Managing Cybersecurity Break-ins Using Bluetooth Low Energy Devices to Verify Attackers: A Practical Study

We present a novel solution in tracking the behaviour of an attacker and limiting their ability to compromise a cybersecurity system. The solution is based on combining a decoy with a real system, in which a BLE controller will be embedded in the middle of the system, thereby acting like a fob that opens and closes the access of the server’s BLE. If the first server wants to communicate with the second server, the BLE must be activated by the BLE controller in order for both servers to communicate with one another. This is a relatively low-cost solution and our aim is to lower the interruption to the live system, capture the attacker’s position, and limit the damages the attacker can do to a live system. A second related goal is to lower the attacker’s opportunity to detect that they are being monitored. A third goal is to gather evidence of the attacker’s actions that can be used for further investigation. This work is significant in that it is implemented within a real physical system for testing and evaluation using Raspberry PI and Arduino boards to replicate servers that communicate wirelessly.
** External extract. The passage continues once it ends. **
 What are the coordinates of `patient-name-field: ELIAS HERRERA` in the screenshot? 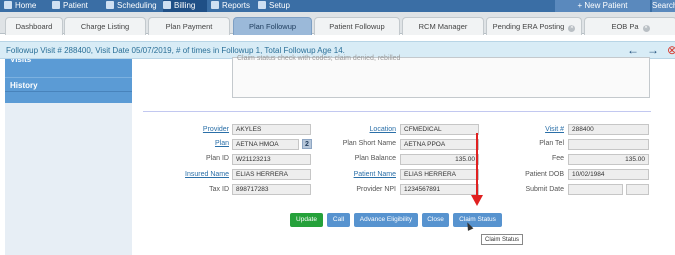 It's located at (440, 174).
Adding a specifically-designed Encryption Block Cycle Cipher can protect legitimate users and redirect attackers to a honeypot system. Several custom programs were written from scratch to monitor the attacker’s behaviour and Bluetooth Low Energy is enlisted to verify users. When the device was disassembled, all of the Raspberry PI, which run the Linux servers, were discontinued and unable to communicate with other devices.